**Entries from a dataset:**
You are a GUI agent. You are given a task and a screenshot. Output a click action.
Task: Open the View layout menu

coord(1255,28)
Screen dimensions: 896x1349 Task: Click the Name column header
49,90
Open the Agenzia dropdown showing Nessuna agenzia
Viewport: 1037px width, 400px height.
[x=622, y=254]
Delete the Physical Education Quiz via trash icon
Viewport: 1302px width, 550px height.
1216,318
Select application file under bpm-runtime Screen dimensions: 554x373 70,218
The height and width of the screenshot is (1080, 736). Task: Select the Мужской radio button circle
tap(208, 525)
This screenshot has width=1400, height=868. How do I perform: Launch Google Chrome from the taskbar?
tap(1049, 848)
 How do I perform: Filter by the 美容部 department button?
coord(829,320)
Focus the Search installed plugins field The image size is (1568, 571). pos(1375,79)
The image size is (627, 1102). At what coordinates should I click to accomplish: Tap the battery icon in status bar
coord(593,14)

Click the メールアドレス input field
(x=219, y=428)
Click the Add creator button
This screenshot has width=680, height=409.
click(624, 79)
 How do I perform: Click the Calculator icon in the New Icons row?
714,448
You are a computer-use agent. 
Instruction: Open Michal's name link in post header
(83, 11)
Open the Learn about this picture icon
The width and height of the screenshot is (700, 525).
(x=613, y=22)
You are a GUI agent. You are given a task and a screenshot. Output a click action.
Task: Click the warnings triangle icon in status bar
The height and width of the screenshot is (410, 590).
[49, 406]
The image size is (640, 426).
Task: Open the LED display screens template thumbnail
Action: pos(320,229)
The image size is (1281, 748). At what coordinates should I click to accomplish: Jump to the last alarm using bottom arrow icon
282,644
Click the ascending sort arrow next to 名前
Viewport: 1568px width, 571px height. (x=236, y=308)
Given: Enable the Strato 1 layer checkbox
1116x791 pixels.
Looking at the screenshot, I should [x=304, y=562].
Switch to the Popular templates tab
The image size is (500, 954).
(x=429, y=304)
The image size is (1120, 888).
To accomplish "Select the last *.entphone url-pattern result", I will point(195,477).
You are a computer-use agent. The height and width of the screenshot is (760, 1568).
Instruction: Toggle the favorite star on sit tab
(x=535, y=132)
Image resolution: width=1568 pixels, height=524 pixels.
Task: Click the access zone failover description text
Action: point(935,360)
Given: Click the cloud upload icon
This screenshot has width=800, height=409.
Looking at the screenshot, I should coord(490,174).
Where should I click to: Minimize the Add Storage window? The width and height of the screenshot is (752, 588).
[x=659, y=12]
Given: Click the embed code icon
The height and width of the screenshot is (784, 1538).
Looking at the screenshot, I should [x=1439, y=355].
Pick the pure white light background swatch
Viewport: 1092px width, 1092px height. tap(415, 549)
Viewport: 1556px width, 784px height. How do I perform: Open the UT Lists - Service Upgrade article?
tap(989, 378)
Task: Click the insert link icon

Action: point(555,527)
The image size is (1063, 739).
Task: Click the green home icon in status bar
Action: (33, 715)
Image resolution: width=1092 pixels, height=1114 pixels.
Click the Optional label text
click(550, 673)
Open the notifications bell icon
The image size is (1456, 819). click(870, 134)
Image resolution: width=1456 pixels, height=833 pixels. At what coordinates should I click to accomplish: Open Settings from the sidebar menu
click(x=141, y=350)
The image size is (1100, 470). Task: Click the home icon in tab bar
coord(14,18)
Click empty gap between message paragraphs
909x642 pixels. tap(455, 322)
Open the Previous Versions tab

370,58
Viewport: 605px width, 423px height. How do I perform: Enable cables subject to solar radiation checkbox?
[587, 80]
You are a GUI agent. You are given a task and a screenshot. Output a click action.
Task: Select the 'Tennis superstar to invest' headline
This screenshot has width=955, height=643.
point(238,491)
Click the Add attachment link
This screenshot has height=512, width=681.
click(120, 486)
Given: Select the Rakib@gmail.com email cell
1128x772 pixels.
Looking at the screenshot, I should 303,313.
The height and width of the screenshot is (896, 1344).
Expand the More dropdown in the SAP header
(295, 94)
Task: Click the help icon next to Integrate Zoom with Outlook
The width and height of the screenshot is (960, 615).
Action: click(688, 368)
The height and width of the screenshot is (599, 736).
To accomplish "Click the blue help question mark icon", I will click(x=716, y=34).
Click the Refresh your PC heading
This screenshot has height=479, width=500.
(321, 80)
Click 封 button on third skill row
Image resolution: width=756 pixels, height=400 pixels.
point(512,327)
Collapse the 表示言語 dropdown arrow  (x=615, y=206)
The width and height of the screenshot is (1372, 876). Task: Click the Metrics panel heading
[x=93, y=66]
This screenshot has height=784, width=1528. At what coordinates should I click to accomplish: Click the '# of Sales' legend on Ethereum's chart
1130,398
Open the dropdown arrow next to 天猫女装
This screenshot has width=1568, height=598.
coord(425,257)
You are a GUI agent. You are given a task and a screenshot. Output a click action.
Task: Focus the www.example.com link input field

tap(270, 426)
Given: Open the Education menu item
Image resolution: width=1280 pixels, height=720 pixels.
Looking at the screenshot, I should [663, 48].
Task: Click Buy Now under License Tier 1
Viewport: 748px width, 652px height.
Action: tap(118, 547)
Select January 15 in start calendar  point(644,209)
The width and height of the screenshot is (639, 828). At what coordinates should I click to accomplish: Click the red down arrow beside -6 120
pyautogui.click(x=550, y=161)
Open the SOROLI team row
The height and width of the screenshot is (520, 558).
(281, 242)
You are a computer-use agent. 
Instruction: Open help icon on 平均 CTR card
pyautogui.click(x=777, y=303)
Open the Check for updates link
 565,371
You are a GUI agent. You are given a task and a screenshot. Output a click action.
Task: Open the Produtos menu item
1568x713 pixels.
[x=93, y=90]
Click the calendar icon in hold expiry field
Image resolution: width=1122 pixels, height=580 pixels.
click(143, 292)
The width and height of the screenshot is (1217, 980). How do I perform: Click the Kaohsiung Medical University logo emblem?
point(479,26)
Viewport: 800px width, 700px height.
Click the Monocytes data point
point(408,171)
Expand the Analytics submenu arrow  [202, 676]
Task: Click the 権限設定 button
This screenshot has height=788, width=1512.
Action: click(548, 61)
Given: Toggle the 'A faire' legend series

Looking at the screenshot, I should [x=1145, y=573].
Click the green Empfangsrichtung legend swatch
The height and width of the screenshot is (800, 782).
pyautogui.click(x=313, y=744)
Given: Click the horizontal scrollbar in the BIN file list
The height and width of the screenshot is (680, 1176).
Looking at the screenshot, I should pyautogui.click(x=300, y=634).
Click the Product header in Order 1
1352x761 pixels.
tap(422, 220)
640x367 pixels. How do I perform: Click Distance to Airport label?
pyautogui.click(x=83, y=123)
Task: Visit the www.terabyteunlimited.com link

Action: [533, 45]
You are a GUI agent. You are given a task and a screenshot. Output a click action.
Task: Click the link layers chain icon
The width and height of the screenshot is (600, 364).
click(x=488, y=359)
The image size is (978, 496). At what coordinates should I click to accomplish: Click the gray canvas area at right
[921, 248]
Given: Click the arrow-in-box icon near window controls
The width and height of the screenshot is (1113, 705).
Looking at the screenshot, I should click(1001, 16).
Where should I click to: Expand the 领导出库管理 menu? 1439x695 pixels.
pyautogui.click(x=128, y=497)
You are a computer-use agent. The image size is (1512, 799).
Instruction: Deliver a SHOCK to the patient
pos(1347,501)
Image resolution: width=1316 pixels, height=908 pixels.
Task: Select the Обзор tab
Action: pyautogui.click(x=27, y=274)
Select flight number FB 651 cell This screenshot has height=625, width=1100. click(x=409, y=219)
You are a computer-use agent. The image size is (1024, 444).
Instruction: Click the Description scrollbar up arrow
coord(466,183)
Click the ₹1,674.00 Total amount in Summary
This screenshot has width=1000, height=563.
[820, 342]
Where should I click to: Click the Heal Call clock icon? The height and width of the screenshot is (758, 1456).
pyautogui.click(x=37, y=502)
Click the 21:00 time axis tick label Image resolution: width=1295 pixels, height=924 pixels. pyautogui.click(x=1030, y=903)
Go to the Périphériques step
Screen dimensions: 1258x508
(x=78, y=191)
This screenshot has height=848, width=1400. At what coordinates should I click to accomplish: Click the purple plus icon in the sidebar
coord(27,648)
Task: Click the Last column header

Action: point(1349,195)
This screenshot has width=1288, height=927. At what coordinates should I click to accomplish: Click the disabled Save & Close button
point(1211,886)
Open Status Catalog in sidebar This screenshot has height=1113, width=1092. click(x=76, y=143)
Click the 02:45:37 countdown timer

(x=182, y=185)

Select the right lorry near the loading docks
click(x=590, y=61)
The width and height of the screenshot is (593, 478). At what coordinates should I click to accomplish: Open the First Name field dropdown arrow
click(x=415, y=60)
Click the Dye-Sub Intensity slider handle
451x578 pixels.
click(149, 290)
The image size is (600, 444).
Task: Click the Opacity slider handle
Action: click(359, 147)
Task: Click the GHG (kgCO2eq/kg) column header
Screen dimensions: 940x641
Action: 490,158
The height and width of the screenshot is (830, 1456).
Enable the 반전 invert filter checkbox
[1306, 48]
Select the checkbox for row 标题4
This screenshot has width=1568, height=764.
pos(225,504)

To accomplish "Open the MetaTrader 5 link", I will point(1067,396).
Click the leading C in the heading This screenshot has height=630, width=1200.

**WHAT IS REQUIRED:**
Reproduce verbatim the stretch of items from the line containing "The width and height of the screenshot is (593, 478)." through the end of the items.

**RESULT OF THIS EXERCISE:**
The width and height of the screenshot is (593, 478). At what coordinates should I click to accomplish: Open the First Name field dropdown arrow
click(x=415, y=60)
Click the Dye-Sub Intensity slider handle
451x578 pixels.
click(149, 290)
The image size is (600, 444).
Task: Click the Opacity slider handle
Action: click(359, 147)
Task: Click the GHG (kgCO2eq/kg) column header
Screen dimensions: 940x641
Action: 490,158
The height and width of the screenshot is (830, 1456).
Enable the 반전 invert filter checkbox
[1306, 48]
Select the checkbox for row 标题4
This screenshot has width=1568, height=764.
pos(225,504)

To accomplish "Open the MetaTrader 5 link", I will point(1067,396).
Click the leading C in the heading This screenshot has height=630, width=1200.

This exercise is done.